(Source records)
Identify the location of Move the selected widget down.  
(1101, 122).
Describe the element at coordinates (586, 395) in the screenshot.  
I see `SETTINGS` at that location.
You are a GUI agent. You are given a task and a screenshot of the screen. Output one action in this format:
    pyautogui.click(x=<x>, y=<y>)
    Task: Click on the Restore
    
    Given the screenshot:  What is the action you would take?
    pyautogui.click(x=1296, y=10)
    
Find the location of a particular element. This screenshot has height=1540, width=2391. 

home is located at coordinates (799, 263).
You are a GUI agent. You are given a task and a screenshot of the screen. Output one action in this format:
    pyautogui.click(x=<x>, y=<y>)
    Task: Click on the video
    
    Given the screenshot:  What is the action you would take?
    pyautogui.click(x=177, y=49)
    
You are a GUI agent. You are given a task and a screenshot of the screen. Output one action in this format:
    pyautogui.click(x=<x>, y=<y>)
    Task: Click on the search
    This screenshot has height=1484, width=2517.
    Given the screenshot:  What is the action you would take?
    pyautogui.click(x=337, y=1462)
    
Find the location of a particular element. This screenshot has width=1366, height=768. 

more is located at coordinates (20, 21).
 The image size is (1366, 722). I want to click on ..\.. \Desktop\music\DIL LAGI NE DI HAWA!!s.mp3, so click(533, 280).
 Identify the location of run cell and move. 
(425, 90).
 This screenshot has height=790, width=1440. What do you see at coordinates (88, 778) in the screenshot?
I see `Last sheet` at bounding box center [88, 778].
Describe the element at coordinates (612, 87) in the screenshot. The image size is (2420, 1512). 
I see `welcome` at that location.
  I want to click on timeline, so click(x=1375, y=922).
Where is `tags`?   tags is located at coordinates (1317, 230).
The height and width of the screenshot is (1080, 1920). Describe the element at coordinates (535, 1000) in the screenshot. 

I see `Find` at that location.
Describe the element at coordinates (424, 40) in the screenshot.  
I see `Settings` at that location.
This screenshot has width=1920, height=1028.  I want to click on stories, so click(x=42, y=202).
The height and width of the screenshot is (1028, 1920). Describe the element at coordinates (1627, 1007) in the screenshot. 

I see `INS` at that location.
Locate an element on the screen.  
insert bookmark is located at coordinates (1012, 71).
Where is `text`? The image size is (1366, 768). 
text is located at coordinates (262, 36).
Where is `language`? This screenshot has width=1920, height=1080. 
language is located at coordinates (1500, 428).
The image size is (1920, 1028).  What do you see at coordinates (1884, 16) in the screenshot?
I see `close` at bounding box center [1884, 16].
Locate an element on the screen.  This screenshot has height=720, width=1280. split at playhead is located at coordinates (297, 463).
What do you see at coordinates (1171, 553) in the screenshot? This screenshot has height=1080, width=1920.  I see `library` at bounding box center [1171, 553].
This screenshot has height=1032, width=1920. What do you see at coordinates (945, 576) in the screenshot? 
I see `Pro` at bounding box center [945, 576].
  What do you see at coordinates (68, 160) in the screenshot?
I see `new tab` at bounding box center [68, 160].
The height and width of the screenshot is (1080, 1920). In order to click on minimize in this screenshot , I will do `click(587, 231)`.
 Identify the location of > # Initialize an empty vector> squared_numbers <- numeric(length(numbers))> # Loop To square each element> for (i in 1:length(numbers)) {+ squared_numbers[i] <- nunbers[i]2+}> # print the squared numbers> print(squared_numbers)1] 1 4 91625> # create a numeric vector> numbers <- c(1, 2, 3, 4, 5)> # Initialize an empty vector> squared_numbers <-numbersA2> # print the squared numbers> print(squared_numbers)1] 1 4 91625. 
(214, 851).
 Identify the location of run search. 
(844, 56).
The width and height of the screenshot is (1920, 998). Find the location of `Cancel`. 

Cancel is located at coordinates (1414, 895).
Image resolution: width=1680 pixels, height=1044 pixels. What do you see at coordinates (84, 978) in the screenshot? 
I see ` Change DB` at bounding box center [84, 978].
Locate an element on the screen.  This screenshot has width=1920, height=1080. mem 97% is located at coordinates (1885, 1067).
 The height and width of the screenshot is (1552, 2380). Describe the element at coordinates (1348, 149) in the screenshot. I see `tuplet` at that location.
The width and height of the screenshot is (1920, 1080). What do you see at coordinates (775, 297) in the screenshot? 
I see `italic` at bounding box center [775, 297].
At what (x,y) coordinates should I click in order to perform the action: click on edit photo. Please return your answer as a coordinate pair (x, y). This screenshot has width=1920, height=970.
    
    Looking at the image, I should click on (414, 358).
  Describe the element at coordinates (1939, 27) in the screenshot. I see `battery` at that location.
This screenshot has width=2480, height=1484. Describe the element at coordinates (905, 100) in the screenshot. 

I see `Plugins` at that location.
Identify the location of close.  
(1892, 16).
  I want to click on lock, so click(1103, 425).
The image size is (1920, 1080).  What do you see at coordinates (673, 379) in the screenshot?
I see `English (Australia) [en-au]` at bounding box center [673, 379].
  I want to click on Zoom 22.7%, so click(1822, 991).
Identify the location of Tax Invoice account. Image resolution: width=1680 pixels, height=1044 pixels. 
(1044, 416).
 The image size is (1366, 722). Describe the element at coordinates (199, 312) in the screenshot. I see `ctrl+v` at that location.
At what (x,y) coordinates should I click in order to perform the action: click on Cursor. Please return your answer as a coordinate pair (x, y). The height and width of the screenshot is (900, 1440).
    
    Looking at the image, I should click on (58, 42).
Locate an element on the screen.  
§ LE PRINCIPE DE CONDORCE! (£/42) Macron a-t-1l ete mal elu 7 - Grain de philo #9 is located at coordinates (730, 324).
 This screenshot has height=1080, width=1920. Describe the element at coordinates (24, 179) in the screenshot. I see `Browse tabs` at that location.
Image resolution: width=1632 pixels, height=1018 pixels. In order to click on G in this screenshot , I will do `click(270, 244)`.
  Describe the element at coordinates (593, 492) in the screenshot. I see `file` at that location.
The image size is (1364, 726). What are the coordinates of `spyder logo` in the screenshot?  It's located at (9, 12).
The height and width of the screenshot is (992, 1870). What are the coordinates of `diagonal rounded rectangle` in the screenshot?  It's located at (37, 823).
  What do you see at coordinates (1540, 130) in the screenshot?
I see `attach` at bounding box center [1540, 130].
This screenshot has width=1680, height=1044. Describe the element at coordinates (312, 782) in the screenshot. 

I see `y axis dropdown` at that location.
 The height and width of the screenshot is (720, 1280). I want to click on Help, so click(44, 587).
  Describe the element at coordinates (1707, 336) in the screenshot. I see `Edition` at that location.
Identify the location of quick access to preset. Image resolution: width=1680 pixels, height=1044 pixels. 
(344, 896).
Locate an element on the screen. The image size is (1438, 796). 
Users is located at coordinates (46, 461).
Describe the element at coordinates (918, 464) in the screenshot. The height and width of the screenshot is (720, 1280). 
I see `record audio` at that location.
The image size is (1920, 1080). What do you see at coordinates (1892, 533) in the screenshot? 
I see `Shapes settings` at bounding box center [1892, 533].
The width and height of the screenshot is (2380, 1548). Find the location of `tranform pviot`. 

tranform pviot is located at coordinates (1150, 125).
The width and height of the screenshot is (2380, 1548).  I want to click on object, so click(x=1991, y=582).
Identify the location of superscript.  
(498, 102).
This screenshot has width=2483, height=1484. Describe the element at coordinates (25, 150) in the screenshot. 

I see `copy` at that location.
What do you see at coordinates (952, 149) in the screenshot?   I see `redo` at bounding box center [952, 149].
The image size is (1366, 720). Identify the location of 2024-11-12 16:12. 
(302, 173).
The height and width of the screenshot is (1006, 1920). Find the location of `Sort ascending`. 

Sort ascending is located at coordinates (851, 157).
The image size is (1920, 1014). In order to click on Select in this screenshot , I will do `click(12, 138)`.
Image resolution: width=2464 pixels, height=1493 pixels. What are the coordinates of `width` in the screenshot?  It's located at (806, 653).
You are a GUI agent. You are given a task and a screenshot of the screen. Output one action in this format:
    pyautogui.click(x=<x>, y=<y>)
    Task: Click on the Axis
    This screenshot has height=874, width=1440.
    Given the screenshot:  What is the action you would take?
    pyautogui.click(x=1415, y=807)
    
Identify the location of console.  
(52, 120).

**To be done**
Quote word for word the part of the records that starts with the line containing "The height and width of the screenshot is (1028, 1920)." and ends with the line containing "coordinates (297, 463).", including both of those lines.

**Output of the exercise**
The height and width of the screenshot is (1028, 1920). Describe the element at coordinates (1627, 1007) in the screenshot. 

I see `INS` at that location.
Locate an element on the screen.  
insert bookmark is located at coordinates (1012, 71).
Where is `text`? The image size is (1366, 768). 
text is located at coordinates (262, 36).
Where is `language`? This screenshot has width=1920, height=1080. 
language is located at coordinates (1500, 428).
The image size is (1920, 1028).  What do you see at coordinates (1884, 16) in the screenshot?
I see `close` at bounding box center [1884, 16].
Locate an element on the screen.  This screenshot has height=720, width=1280. split at playhead is located at coordinates (297, 463).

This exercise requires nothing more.